Я от какой-то глупости начинаю подтрунивать над одним из семиклассников, слабым и болезненным мальчиком. Сначала словом, а затем и делом. С чувством превосходства и собственного достоинства после этого  возвращаюсь с Сашей Рейнгардтом через парк домой. И тут среди зарослей кустов нас неожиданно нагоняет Виктор Вакула – одноклассник того самого обиженного мною парня. Витя настойчиво и, знаете, так убедительно раза два или три объясняет мне, в чем я был не прав. Восстановив справедливость, он также стремительно растворяется в зеленых зарослях парка.
После пятого года учебы два наших, видимо, очень больших по числу учеников класса были поделены на три. С некоторыми из моих старинных друзей судьба развела нас. Руководителем моего нового 6 «В» стала Людмила Николаевна Степанова, с которой мы прошли все оставшиеся школьные годы. К этому времени она нам была уже хорошо известна, так как целых два года вела в нашем классе алгебру. Не забуду момент знакомства с Людмилой Николаевной. Она заходит в кабинет математики на первом этаже школы. На ней белая футболка и прямая юбка, открытые туфли на высоком каблуке. Вся миниатюрная, аккуратная, молодая и красивая.
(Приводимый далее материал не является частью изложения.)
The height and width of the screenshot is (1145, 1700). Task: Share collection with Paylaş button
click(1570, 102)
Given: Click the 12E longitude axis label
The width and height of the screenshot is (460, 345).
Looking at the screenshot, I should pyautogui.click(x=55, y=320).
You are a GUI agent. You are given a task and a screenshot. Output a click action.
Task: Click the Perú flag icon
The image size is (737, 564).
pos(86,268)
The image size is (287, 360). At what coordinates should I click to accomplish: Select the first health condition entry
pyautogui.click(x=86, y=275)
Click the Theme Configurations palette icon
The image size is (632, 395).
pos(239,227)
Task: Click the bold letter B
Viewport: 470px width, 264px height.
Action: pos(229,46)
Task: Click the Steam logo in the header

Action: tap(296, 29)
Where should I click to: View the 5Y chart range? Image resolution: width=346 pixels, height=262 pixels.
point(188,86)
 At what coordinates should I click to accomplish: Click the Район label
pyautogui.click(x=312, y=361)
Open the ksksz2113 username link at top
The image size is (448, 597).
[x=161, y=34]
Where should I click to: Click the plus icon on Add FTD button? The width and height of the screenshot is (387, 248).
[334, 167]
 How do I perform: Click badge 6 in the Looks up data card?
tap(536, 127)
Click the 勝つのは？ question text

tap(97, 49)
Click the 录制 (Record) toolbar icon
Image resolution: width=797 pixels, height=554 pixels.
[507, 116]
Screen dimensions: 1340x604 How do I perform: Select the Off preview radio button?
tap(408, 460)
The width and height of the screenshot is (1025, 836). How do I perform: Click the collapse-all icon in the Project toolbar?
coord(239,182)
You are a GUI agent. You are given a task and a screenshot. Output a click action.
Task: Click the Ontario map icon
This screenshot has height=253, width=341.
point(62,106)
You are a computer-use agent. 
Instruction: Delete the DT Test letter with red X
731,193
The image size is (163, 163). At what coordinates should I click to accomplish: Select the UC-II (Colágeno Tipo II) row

Став нашим классным руководителем, Людмила Николаевна стала вести у нас еще два предмета. К алгебре добавились геометрия и физика. Об этом можно было только мечтать: «Твой классный руководитель ведет у тебя три предмета». Мечта! По школьным меркам это везение накидывает к годовым оценкам каждому ученику по четверти, а может быть и по полбалла по преподаваемому классным руководителем предмету. Когда в самом конце обучения появилась астрономия, Людмила Николаевна могла бы преподавать нам и ее, но это был уже перебор. Нас с астрономией передали в руки Веры Ивановны Овчаренко.
Людмила Николаевна мастерски учила нас трем важным дисциплинам. Я не помню ни одного случая, чтобы какой-нибудь, пусть даже самый сложный пример, вызвал у нее затруднение.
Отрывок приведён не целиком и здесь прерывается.